O problema mais grave, segundo a CNTE, está nos baixos salários. A estimativa de pesquisa feita pela confederação é de que a média no país fique entre R$500 e R$700. O PAC da Educação prevê como meta o piso de R$850. O déficit de professores atinge diretamente disciplinas mais técnicas como física, química, matemática e biologia. Juçara Dutra explica que esses cursos são mais caros, o que espanta o interesse dos futuros professores. Não é o caso de Karina Silva de Oliveira, de 12 anos, aluna do Ciep Luiz Henrique Novaes, na Baixada Fluminense, que tem aula apenas três vezes por semana:

¿ Eu quero ser professora de matemática. Para ajudar a resolver o problema aqui.

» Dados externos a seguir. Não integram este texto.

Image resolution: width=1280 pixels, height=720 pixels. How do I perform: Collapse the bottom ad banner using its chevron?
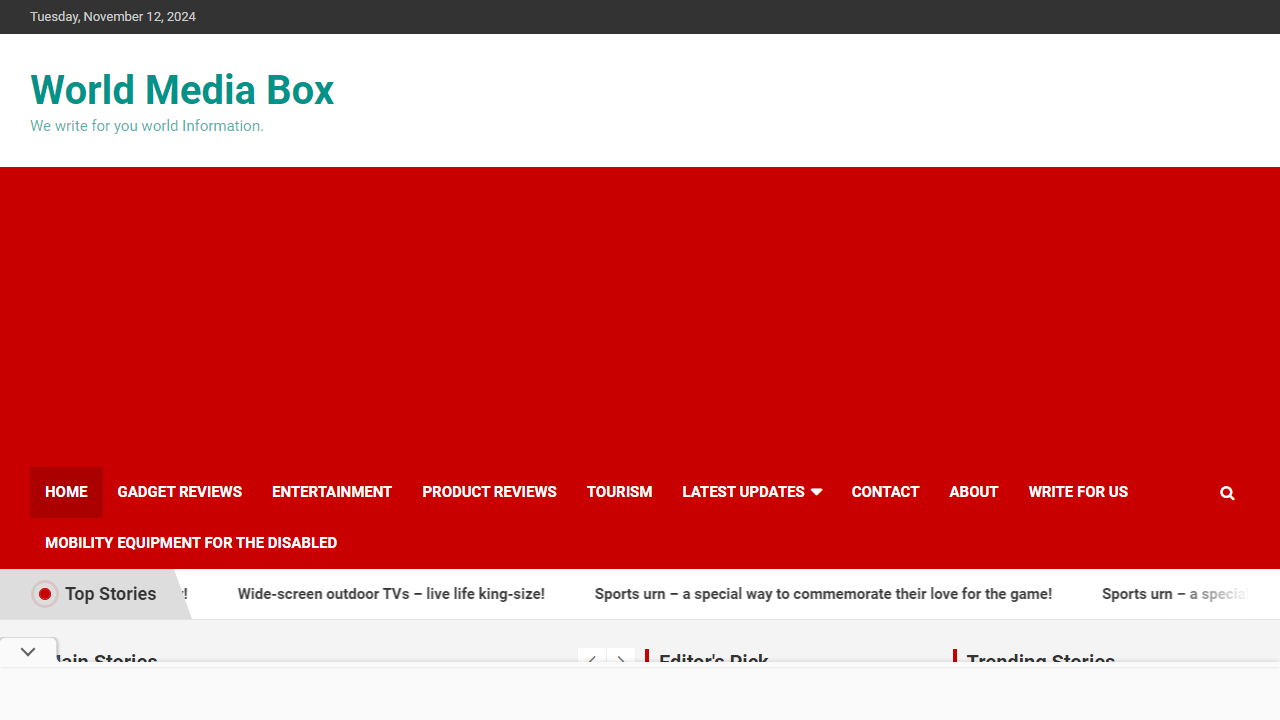point(27,651)
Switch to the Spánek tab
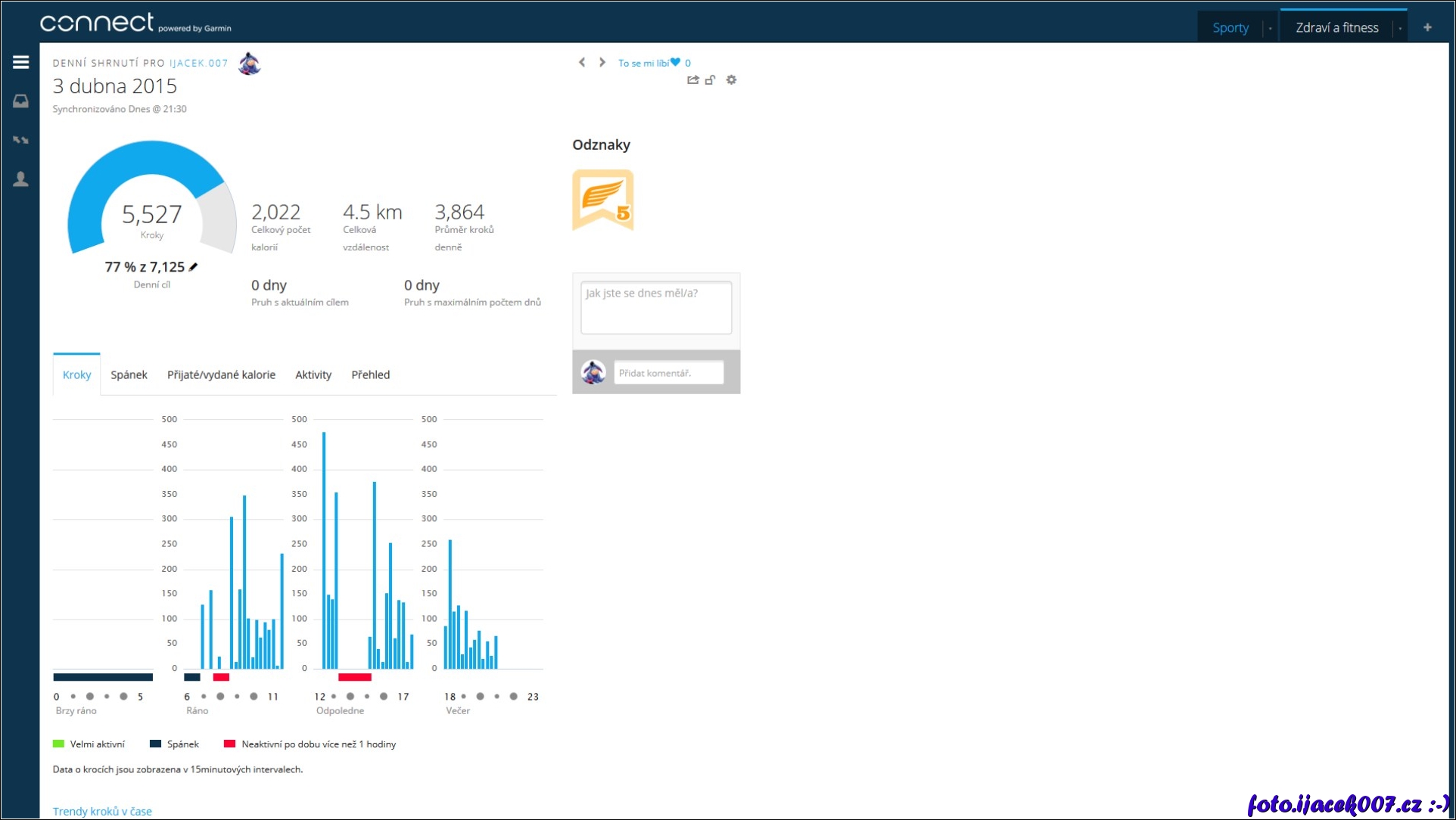The height and width of the screenshot is (820, 1456). pyautogui.click(x=129, y=374)
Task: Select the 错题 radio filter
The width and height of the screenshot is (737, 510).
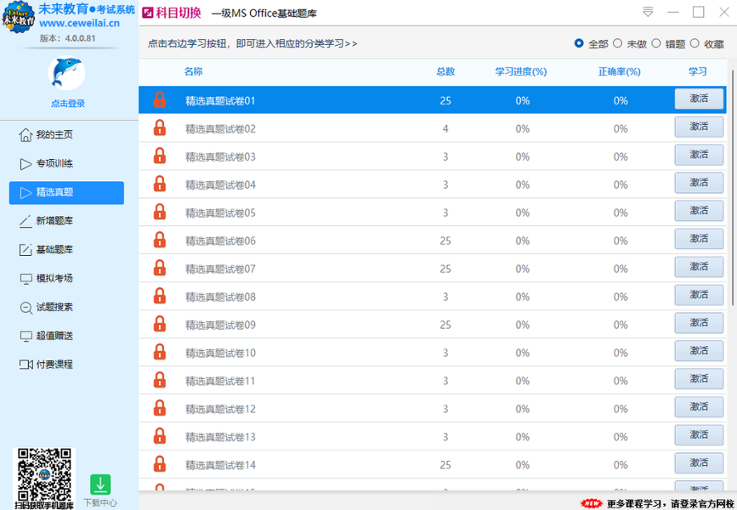Action: [x=656, y=44]
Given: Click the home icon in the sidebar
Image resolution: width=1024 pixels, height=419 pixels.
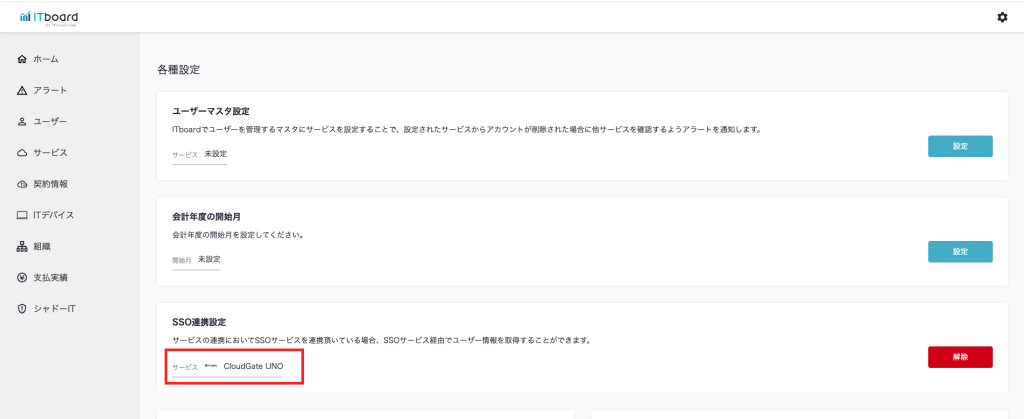Looking at the screenshot, I should 22,60.
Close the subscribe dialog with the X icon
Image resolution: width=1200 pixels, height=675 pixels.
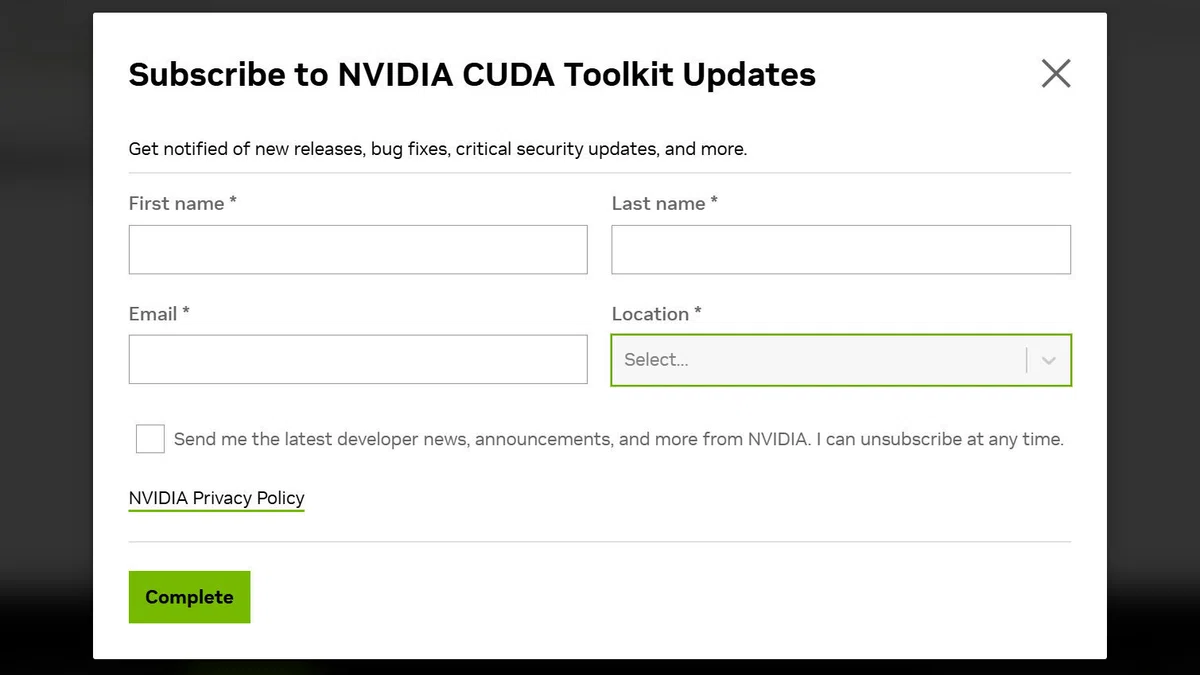(x=1056, y=73)
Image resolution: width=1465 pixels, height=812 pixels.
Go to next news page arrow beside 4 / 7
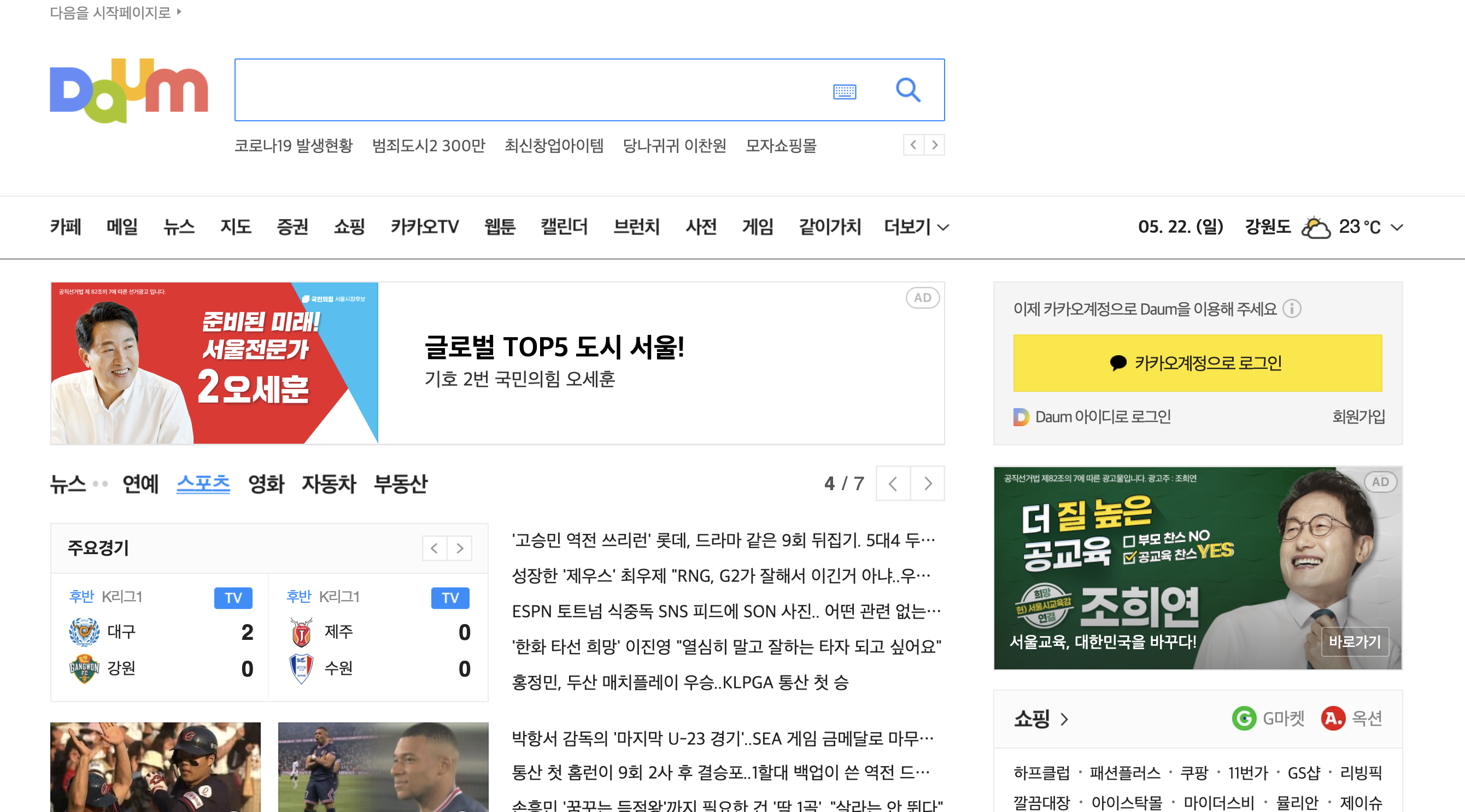tap(928, 484)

Segundo a CNTE, mais de 50% dos professores têm entre 40 e 59 anos. Estudos da Campanha Nacional pelo Direito à Educação mostram que em algumas áreas, como ciências, existem casos no país, especialmente no Nordeste, em que a média de alunos por professor chega a cem.

No Rio, são 50 mil professores ativos. Em 2006, foram 591 mil matrículas. Este ano, segundo o secretário estadual de Educação, Nelson Maculan, foram chamados dois mil concursados (ainda há 18 mil à espera da chamada). Além disso, foram contratados 1.400 professores temporários e autorizadas 15 mil GLPs (Gratificação por Lotação Prioritária ou horas extras).

¿ O problema da falta de aula é grave. Nós assumimos a responsabilidade. O pessoal adorava contratação temporária. Ano passado foram oito mil. Essas contratações eram paliativos, que não resolviam o problema. Contrataremos os professores chamando os concursados ou fazendo concursos ¿ disse Maculan.